→ Problem to work on
A single number is the answer: the count of lines in the records that hold the word "agent".

→ Input data
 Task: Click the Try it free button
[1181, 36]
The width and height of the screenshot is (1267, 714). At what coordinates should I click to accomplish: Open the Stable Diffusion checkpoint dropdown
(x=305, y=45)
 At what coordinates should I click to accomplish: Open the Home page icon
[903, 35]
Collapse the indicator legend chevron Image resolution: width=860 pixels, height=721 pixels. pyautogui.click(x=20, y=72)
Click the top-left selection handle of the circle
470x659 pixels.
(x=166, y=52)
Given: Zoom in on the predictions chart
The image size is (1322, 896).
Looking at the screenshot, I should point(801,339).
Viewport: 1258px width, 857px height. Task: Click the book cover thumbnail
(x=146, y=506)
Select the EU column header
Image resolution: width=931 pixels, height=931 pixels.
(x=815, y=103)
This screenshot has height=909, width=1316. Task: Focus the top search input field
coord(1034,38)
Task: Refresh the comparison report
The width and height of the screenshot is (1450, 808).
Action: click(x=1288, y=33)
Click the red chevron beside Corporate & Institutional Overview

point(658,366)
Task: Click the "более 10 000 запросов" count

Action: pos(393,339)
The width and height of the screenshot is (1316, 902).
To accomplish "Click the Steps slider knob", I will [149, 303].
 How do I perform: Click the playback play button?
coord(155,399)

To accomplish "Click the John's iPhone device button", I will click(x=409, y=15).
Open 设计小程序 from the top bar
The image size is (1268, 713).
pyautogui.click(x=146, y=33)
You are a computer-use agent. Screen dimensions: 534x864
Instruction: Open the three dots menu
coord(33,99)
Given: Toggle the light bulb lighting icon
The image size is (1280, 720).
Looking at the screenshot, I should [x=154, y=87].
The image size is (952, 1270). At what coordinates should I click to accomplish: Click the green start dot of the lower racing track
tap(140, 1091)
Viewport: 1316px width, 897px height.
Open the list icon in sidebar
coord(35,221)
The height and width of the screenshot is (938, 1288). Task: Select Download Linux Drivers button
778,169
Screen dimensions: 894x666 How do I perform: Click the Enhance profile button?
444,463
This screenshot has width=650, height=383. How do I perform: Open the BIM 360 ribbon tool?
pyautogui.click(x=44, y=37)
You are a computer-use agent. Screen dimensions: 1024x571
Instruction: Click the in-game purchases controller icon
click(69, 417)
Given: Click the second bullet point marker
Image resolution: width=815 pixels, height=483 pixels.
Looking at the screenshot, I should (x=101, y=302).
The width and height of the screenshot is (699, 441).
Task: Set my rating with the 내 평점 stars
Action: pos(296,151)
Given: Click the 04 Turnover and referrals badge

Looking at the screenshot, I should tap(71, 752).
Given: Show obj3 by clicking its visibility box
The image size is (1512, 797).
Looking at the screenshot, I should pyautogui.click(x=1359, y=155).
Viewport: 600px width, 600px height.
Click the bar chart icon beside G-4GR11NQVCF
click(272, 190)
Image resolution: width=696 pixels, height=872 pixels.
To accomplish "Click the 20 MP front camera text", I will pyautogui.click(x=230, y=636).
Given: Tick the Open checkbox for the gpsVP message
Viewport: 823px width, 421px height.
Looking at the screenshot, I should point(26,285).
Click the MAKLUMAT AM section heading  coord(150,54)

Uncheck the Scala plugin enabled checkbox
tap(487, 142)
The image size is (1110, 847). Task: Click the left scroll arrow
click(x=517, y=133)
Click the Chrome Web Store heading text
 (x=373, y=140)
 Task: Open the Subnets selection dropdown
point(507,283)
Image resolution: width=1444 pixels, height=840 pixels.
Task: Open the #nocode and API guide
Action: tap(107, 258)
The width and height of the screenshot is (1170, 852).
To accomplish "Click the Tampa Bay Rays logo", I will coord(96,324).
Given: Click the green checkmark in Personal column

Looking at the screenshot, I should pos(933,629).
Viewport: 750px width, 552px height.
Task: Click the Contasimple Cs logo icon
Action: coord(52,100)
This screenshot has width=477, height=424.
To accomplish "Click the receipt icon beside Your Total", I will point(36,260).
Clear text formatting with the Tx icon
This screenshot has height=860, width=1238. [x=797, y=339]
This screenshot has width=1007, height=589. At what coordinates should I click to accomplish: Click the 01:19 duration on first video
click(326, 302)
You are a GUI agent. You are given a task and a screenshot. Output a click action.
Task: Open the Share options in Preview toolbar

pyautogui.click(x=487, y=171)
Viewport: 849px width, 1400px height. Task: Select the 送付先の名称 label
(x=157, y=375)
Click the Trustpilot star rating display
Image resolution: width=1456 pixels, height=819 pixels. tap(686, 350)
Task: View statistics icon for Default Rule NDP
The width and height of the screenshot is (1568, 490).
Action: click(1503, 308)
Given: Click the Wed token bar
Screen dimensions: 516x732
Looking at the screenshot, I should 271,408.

→ Result of this task
3